## YOUR INSTRUCTIONS
Nothing in the records should be left out; transcribe them exactly.

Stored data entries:
'''

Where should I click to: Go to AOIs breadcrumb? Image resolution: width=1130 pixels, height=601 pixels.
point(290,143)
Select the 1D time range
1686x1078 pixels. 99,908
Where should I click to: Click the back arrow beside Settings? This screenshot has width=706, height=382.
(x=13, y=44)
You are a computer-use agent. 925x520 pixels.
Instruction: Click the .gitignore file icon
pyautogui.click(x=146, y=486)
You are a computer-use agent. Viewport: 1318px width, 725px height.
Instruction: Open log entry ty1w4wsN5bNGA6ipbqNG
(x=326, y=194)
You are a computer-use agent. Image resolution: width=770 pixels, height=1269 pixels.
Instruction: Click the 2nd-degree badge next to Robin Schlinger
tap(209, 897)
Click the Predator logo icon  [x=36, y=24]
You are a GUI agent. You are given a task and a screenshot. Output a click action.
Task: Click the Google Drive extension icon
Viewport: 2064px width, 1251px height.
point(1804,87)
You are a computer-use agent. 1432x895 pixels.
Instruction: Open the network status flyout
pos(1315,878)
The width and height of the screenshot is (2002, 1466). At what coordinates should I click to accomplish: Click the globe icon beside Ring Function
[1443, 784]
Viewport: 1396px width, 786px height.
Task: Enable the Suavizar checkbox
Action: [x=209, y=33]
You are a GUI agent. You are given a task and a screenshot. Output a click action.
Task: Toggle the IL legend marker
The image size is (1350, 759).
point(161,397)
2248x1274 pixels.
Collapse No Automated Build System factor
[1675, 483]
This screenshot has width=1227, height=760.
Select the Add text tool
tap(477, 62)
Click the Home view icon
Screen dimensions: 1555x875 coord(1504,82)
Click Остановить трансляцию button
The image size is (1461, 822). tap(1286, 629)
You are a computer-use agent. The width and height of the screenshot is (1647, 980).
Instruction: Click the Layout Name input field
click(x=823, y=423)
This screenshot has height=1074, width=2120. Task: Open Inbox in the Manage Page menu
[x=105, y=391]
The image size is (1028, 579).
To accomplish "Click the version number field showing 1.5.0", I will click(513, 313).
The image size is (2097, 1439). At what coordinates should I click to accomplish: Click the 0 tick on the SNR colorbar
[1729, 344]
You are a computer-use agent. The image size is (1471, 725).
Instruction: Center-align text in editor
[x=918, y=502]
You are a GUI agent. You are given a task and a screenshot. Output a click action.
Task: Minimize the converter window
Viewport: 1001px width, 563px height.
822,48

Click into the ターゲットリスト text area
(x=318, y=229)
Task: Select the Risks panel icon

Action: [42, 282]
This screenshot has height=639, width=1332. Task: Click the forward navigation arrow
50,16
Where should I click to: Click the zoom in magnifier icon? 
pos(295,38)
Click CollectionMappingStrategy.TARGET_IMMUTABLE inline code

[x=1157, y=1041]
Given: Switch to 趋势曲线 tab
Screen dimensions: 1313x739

'''

## RESPONSE BELOW
Where should I click to: Go to AOIs breadcrumb? Image resolution: width=1130 pixels, height=601 pixels.
point(290,143)
Select the 1D time range
1686x1078 pixels. 99,908
Where should I click to: Click the back arrow beside Settings? This screenshot has width=706, height=382.
(x=13, y=44)
You are a computer-use agent. 925x520 pixels.
Instruction: Click the .gitignore file icon
pyautogui.click(x=146, y=486)
You are a computer-use agent. Viewport: 1318px width, 725px height.
Instruction: Open log entry ty1w4wsN5bNGA6ipbqNG
(x=326, y=194)
You are a computer-use agent. Image resolution: width=770 pixels, height=1269 pixels.
Instruction: Click the 2nd-degree badge next to Robin Schlinger
tap(209, 897)
Click the Predator logo icon  [x=36, y=24]
You are a GUI agent. You are given a task and a screenshot. Output a click action.
Task: Click the Google Drive extension icon
Viewport: 2064px width, 1251px height.
point(1804,87)
You are a computer-use agent. 1432x895 pixels.
Instruction: Open the network status flyout
pos(1315,878)
The width and height of the screenshot is (2002, 1466). At what coordinates should I click to accomplish: Click the globe icon beside Ring Function
[1443, 784]
Viewport: 1396px width, 786px height.
Task: Enable the Suavizar checkbox
Action: [x=209, y=33]
You are a GUI agent. You are given a task and a screenshot. Output a click action.
Task: Toggle the IL legend marker
The image size is (1350, 759).
point(161,397)
2248x1274 pixels.
Collapse No Automated Build System factor
[1675, 483]
This screenshot has width=1227, height=760.
Select the Add text tool
tap(477, 62)
Click the Home view icon
Screen dimensions: 1555x875 coord(1504,82)
Click Остановить трансляцию button
The image size is (1461, 822). tap(1286, 629)
You are a computer-use agent. The width and height of the screenshot is (1647, 980).
Instruction: Click the Layout Name input field
click(x=823, y=423)
This screenshot has height=1074, width=2120. Task: Open Inbox in the Manage Page menu
[x=105, y=391]
The image size is (1028, 579).
To accomplish "Click the version number field showing 1.5.0", I will click(513, 313).
The image size is (2097, 1439). At what coordinates should I click to accomplish: Click the 0 tick on the SNR colorbar
[1729, 344]
You are a computer-use agent. The image size is (1471, 725).
Instruction: Center-align text in editor
[x=918, y=502]
You are a GUI agent. You are given a task and a screenshot. Output a click action.
Task: Minimize the converter window
Viewport: 1001px width, 563px height.
822,48

Click into the ターゲットリスト text area
(x=318, y=229)
Task: Select the Risks panel icon

Action: [42, 282]
This screenshot has height=639, width=1332. Task: Click the forward navigation arrow
50,16
Where should I click to: Click the zoom in magnifier icon? 
pos(295,38)
Click CollectionMappingStrategy.TARGET_IMMUTABLE inline code

[x=1157, y=1041]
Given: Switch to 趋势曲线 tab
Screen dimensions: 1313x739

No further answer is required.